Correation in SQL
The correlation is a statistical measure that shows how closely related are two sets of values.
The most used correlation measure used is the Pearson’s Correlation Coefficient. The Pearson’s Correlation Coefficient gives:
- a value of 1 for a perfect correation.
- a value of 0 for no correlation.
- a value of -1 for a perfect negative correlation
Examples of Positive and Negative Correlation:
- Positive Correlation: marketing expenditure and sales, price of a competitor product and sales.
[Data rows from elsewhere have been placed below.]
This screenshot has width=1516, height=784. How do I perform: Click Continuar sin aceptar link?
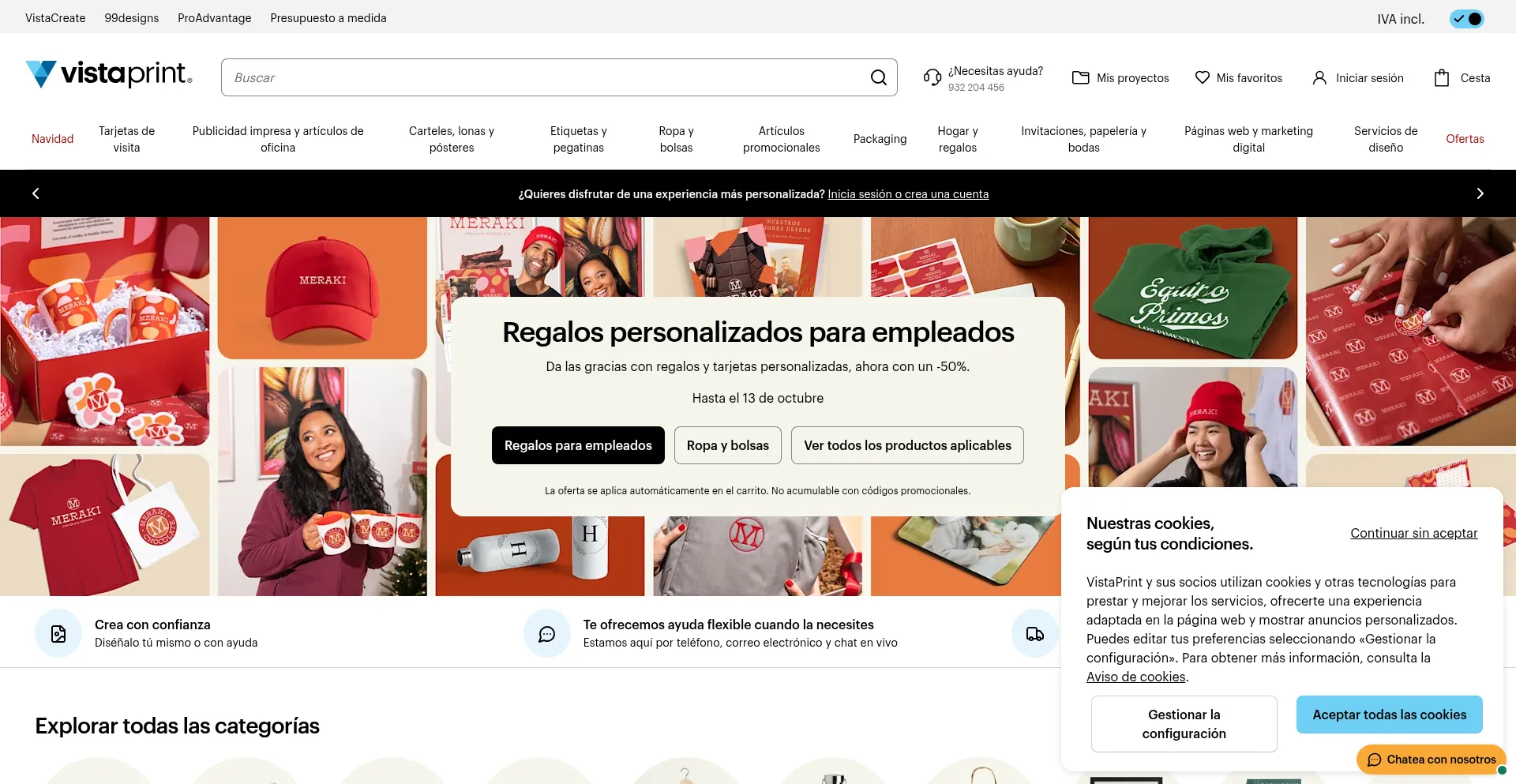(1413, 533)
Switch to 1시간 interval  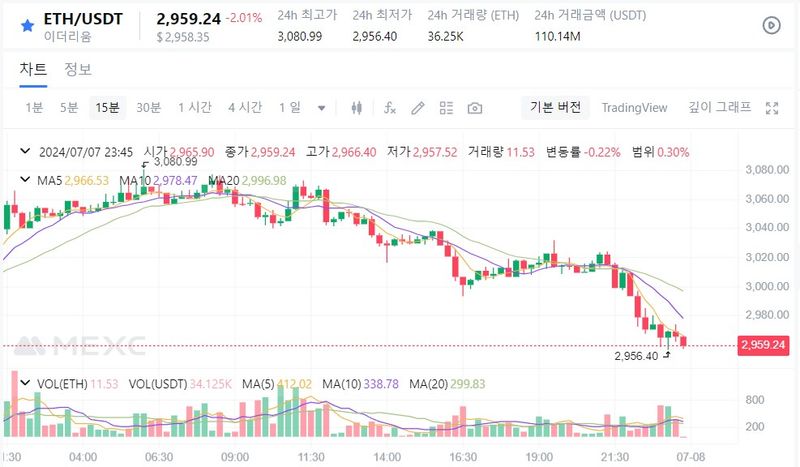click(194, 108)
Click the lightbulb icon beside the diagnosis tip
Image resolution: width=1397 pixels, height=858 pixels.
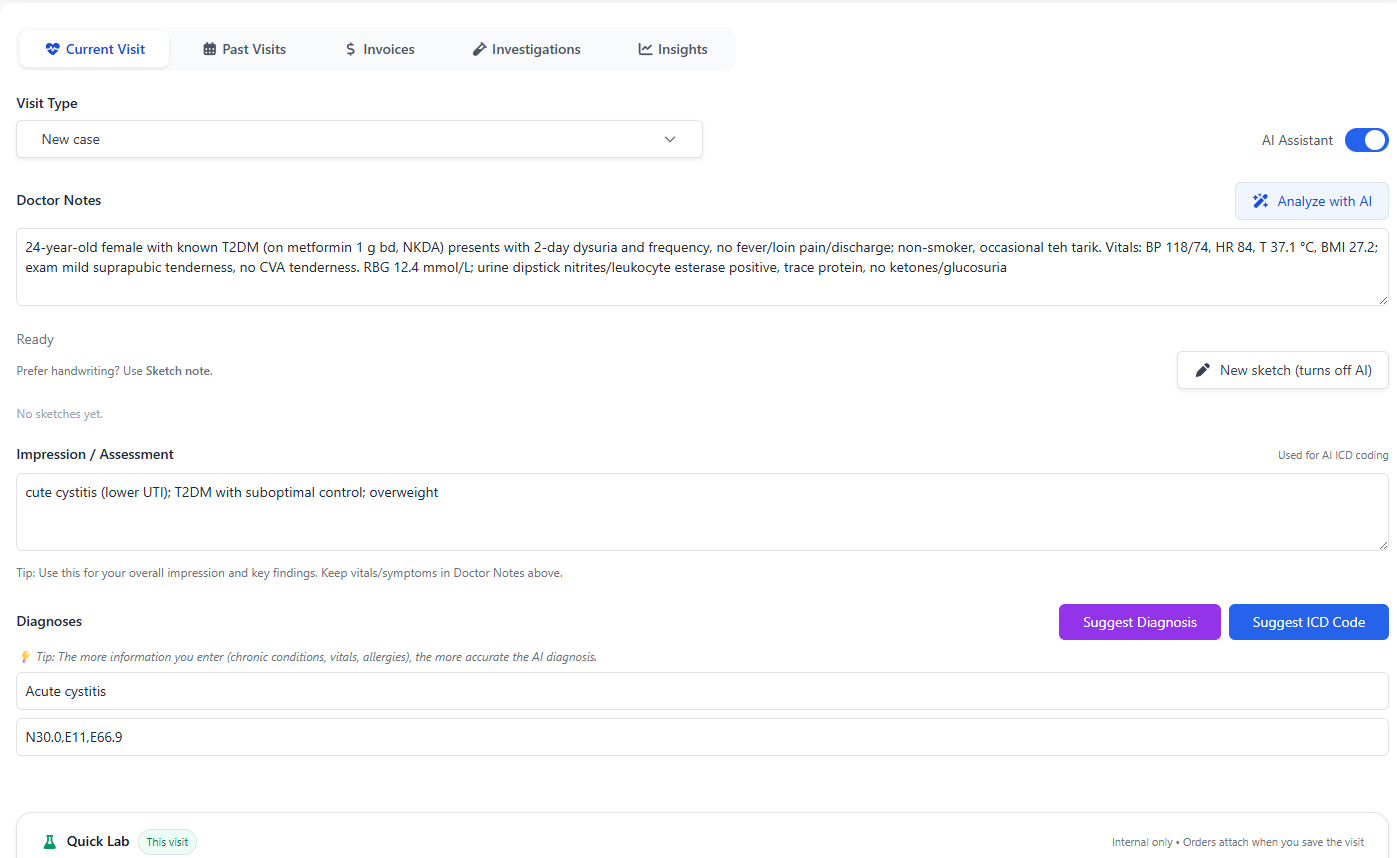point(24,656)
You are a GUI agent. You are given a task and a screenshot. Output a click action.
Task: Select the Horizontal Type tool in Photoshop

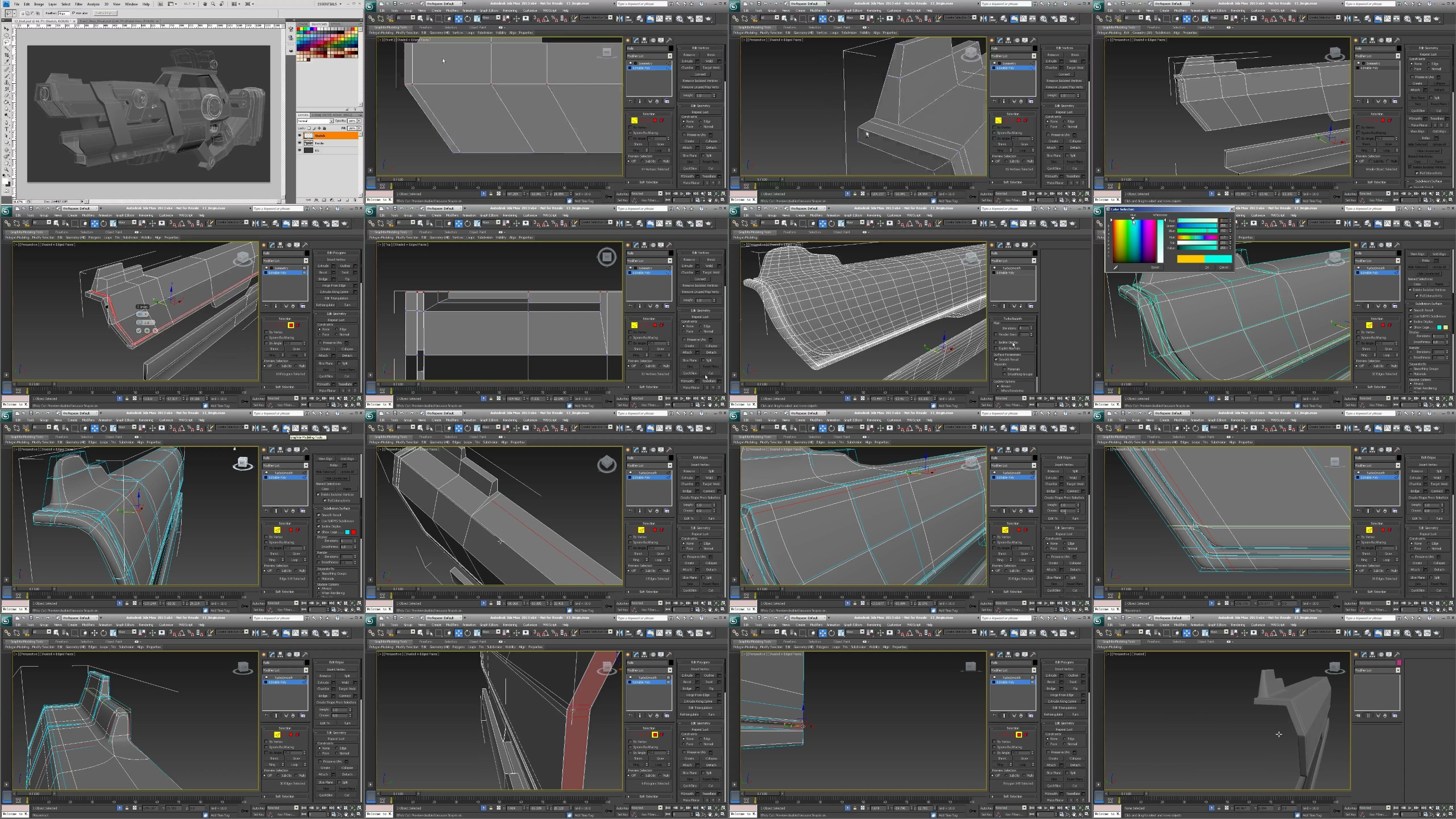pos(7,129)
- Negative Correlation: price of a product and sales of that product, price of a complementary product and sales.
Correlation vs. Causation
A positive correlation between two variables doesn’t nececssarily means that there is a causal relationship between those variables. For instance, a strong positive or negative correlation between two variables could be caused by randomness.
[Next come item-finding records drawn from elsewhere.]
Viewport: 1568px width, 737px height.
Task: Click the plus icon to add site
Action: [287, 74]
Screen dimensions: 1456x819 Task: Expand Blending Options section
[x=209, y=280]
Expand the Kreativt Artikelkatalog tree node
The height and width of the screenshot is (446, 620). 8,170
Additionally, while there might be a causal relationship between two variables and a strong correlation between them, the correlation coefficient doesn’t tell us anything in relation to the directionality of the causal relationship.
Correlation in SQL
Calculating the correlation coefficient in SQL is pretty straightforward. The corr(Y, X)
function returns the correlation coefficient between a set of variables.
Support
The corr
function is supported by:
- PostgreSQL
- Oracle
It is not directly supported by:
- MySQL
- MS-SQL
- Sqlite
import getpass # for password input
# magic command to load the ipython-sql extension. We can connect to any
# database which is supported by SQLAlchemy.
%load_ext sql
# create a connection
postgresql_pass = getpass.getpass()
%sql postgresql://fede:{postgresql_pass}@localhost/datacomy
print(r'DON\'T FORGET TO CLOSE THE CONNECTION')
········
DON\'T FORGET TO CLOSE THE CONNECTION
%%sql
SELECT * FROM "auto"
limit 5
* postgresql://fede:***@localhost/datacomy
5 rows affected.
id | Unnamed: 0 | mpg | cylinders | displacement | horsepower | weight | acceleration | year | origin | name |
---|---|---|---|---|---|---|---|---|---|---|
0 | 0 | 18.0 | 8 | 307.0 | 130.0 | 3504.0 | 12.0 | 70 | 1 | chevrolet chevelle malibu |
1 | 1 | 15.0 | 8 | 350.0 | 165.0 | 3693.0 | 11.5 | 70 | 1 | buick skylark 320 |
2 | 2 | 18.0 | 8 | 318.0 | 150.0 | 3436.0 | 11.0 | 70 | 1 | plymouth satellite |
3 | 3 | 16.0 | 8 | 304.0 | 150.0 | 3433.0 | 12.0 | 70 | 1 | amc rebel sst |
4 | 4 | 17.0 | 8 | 302.0 | 140.0 | 3449.0 | 10.5 | 70 | 1 | ford torino |
Examples on how to use the corr function
%%sql
SELECT CORR (DISPLACEMENT , MPG )
from AUTO A
* postgresql://fede:***@localhost/datacomy
1 rows affected.
corr |
---|
-0.8042028248059 |
%%sql
SELECT CORR (DISPLACEMENT , WEIGHT )
from AUTO A
* postgresql://fede:***@localhost/datacomy
1 rows affected.
corr |
---|
0.932824146841634 |
%%sql
SELECT CORR (MPG , WEIGHT )
from AUTO A
* postgresql://fede:***@localhost/datacomy
1 rows affected.
corr |
---|
-0.831740933244338 |
%%sql
SELECT CORR (MPG , ACCELERATION )
from AUTO A
* postgresql://fede:***@localhost/datacomy
1 rows affected.
corr |
---|
0.420288912101655 |
More about the correlation SQL function
The correlation function is an aggregate function, it computes a single result from a set of input values.